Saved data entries
━━━━━━━━

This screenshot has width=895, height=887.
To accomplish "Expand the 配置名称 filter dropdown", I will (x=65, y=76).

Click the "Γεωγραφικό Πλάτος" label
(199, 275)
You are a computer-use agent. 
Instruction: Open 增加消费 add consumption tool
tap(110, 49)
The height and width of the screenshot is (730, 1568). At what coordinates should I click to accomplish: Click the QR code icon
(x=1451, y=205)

━━━━━━━━

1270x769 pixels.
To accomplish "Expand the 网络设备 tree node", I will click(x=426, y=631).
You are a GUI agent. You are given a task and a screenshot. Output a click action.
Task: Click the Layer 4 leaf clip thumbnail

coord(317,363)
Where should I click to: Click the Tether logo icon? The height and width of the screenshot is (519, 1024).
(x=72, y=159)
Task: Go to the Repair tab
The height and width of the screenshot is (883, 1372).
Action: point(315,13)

━━━━━━━━

Try it
Pull out all lines in the data above that include "will".

Response
To accomplish "Expand the 配置名称 filter dropdown", I will (x=65, y=76).
To accomplish "Expand the 网络设备 tree node", I will click(x=426, y=631).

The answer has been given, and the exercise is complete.